So far, he’s off to a prodigious start in terms of following his heart. He joined the Virginia Rodeo Association at age 4, and began riding calves and sheep. At 5, he graduated to the North Carolina Rodeo Association, where he said the “competition was better.”
Eventually, Levi gravitated towards bull riding, even though his mother still gets nervous every time he gets ready to ride. “I really love it,” said Levi. “It come very easy and natural for me.”
Now a member of the JRSRA, SRA, NCGBRA, and NCYRA, among others, Levi juggles school, baseball and his rodeo commitments like a pro. He joined the JRSRA at 5 to continue honing his skills. The first time he got on a bull, he was just 8 years old.
“It was no different than a horse or sheep,” said Levi. “I liked it better. On a bigger bull, they buck harder and it’s easier than a steer.”
In his modest rodeo career, he’s already finished in the top five in the Junior World Finals, which are held in Abilene, Texas every year.

========================================

→ **Tasks**:
- A) In the bull-riding profile, how old was Levi the first time he got on a bull?
- B) From the bull-riding profile, return the passage starting at "So far, he’s" and ending at "8 years old.".
- C) Name every rodeo association or organization mentioned in the bull-riding profile.

→ **Data entries**:

========================================

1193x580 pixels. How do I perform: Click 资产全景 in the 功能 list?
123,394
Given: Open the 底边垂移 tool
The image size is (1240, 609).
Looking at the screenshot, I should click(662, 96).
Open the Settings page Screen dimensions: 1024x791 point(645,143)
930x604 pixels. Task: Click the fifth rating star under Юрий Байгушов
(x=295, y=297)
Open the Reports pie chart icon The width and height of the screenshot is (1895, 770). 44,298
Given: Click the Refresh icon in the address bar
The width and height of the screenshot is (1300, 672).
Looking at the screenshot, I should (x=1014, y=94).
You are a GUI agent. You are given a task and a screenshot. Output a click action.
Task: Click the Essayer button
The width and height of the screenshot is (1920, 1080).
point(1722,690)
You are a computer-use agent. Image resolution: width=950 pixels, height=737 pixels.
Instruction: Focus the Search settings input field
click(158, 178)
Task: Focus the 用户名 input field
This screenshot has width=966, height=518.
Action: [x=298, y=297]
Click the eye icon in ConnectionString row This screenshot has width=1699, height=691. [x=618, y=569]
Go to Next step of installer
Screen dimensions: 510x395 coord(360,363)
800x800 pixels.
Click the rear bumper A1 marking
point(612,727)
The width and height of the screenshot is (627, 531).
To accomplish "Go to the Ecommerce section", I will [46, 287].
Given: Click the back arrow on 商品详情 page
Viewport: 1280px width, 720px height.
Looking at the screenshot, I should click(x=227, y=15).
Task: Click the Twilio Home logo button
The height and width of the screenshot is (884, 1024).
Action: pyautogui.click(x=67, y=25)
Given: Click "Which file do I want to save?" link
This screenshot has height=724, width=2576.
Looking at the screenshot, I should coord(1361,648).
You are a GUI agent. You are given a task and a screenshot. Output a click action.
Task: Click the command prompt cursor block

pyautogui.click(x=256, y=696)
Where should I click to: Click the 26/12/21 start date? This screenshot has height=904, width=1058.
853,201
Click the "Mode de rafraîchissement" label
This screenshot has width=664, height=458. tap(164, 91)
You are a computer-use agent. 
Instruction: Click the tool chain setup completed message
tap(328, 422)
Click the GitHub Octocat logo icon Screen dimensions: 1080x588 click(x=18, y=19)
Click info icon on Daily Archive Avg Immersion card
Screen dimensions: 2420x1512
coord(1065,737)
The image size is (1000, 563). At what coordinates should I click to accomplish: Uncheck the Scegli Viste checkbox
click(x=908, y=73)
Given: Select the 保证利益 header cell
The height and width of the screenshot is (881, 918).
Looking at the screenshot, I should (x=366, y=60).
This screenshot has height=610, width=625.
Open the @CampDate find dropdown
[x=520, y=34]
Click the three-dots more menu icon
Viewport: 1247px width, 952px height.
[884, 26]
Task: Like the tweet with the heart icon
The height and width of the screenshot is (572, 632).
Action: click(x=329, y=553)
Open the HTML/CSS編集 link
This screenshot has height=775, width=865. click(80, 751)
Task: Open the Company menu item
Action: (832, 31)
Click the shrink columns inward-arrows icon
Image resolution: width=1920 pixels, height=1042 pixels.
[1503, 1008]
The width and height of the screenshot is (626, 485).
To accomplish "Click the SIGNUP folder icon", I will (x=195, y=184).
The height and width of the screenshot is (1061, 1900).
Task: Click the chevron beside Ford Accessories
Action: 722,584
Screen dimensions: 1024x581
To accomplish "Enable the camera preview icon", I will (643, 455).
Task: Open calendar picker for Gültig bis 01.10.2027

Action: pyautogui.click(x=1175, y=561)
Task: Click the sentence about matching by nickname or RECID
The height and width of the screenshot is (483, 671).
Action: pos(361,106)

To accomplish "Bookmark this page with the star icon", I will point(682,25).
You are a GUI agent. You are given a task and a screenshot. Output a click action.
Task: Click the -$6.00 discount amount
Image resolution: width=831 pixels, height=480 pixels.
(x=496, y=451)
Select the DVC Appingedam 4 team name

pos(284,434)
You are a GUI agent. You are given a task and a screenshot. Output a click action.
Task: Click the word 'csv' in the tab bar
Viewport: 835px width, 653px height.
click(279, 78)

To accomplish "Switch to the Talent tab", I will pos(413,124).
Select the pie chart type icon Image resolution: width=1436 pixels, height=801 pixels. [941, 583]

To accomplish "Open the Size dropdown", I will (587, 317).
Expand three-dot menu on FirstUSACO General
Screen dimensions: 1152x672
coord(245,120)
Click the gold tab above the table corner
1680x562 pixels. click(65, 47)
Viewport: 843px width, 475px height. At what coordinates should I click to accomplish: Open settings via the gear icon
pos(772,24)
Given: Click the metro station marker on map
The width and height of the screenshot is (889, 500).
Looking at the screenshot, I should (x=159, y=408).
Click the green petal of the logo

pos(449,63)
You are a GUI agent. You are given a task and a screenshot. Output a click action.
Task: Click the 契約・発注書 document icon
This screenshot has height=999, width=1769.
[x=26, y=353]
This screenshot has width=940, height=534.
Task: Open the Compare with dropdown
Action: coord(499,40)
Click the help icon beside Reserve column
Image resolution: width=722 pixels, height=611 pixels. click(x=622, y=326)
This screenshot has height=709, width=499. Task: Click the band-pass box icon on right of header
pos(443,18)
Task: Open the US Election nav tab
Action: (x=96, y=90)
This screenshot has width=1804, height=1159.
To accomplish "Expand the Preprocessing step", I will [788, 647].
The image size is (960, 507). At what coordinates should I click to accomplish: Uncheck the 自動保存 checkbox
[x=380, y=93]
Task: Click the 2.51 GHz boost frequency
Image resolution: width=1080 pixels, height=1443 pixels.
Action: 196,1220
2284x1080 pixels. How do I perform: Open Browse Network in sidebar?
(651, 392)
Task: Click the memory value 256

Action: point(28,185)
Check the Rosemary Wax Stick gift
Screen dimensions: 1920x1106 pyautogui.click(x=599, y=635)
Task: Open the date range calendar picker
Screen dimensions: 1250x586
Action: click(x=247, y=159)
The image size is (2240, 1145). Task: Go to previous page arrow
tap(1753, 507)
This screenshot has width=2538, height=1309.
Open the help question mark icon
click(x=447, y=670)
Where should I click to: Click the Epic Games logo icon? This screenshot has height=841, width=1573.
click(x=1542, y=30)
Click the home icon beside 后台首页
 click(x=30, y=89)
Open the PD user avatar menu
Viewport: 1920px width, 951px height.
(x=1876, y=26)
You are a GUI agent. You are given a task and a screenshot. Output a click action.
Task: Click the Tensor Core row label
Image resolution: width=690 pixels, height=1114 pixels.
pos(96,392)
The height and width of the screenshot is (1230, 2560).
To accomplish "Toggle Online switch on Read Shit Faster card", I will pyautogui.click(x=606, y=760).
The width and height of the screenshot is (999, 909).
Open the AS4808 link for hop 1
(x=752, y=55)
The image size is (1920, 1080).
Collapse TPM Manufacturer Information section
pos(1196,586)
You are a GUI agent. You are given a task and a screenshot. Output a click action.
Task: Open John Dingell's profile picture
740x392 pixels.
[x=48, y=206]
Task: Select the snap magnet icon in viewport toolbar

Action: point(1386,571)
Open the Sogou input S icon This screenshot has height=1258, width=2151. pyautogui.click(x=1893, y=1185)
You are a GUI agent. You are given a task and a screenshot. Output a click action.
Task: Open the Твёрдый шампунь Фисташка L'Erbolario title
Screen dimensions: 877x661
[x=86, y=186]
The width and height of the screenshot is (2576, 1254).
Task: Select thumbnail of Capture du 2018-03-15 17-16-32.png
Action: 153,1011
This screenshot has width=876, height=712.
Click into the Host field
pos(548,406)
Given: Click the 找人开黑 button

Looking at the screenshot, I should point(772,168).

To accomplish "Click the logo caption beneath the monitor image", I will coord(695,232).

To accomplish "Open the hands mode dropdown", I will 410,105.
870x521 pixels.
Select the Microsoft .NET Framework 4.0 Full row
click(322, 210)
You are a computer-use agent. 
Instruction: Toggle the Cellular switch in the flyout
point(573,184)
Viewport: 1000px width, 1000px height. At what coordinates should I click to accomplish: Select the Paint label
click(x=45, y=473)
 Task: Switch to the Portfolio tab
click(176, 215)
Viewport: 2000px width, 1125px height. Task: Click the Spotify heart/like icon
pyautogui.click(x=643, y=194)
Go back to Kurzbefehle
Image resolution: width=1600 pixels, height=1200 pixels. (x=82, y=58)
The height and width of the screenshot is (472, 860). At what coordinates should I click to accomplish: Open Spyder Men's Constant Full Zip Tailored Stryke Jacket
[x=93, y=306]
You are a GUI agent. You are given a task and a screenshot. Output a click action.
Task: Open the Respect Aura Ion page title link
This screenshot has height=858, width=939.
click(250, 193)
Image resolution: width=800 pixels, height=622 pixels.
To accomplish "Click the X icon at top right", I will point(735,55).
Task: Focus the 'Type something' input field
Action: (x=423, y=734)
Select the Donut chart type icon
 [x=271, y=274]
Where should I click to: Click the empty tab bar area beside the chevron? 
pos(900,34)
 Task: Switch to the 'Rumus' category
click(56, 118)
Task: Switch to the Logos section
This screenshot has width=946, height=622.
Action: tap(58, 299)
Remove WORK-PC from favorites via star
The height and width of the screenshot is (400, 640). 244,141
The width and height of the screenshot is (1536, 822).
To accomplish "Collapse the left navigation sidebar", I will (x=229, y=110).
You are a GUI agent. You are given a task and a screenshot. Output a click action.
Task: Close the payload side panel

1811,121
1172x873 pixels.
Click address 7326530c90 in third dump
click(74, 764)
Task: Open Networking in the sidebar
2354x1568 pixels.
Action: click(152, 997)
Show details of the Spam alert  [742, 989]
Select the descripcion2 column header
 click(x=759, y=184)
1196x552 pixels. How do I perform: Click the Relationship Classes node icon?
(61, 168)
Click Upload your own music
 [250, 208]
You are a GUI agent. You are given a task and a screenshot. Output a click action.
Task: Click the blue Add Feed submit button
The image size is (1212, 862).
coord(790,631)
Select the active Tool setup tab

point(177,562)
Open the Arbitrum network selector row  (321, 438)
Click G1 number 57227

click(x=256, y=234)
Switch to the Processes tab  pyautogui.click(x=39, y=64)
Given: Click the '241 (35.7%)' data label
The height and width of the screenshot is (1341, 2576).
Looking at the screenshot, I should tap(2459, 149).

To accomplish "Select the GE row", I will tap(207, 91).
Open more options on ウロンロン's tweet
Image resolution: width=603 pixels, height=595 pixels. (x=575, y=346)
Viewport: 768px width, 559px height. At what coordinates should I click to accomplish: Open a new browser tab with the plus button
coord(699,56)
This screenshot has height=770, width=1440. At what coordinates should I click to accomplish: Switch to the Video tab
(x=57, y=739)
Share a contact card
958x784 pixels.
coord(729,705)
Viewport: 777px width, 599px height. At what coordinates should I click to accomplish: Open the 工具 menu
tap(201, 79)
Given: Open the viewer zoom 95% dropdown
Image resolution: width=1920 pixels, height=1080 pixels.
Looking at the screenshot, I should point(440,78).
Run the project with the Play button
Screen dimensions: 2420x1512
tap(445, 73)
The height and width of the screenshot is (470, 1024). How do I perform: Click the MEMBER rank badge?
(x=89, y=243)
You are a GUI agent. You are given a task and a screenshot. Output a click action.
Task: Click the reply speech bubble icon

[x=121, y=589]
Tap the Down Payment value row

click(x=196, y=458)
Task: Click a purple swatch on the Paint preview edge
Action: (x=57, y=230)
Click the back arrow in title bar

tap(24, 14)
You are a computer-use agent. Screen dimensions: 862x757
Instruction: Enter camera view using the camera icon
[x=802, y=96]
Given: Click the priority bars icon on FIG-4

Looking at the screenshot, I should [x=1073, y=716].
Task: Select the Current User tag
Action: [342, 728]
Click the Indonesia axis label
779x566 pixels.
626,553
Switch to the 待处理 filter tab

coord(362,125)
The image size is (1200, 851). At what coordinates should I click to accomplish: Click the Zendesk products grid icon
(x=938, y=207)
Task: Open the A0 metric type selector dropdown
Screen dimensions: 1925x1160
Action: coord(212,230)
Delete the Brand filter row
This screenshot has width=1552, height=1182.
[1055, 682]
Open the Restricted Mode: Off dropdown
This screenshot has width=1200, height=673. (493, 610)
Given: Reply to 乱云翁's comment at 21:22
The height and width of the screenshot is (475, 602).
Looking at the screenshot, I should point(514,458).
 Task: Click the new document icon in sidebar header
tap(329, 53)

========================================

→ **Problem solutions**:
- A) He was 8 years old.

- B)
So far, he’s off to a prodigious start in terms of following his heart. He joined the Virginia Rodeo Association at age 4, and began riding calves and sheep. At 5, he graduated to the North Carolina Rodeo Association, where he said the “competition was better.”
Eventually, Levi gravitated towards bull riding, even though his mother still gets nervous every time he gets ready to ride. “I really love it,” said Levi. “It come very easy and natural for me.”
Now a member of the JRSRA, SRA, NCGBRA, and NCYRA, among others, Levi juggles school, baseball and his rodeo commitments like a pro. He joined the JRSRA at 5 to continue honing his skills. The first time he got on a bull, he was just 8 years old.

- C) Virginia Rodeo Association, North Carolina Rodeo Association, JRSRA, SRA, NCGBRA, NCYRA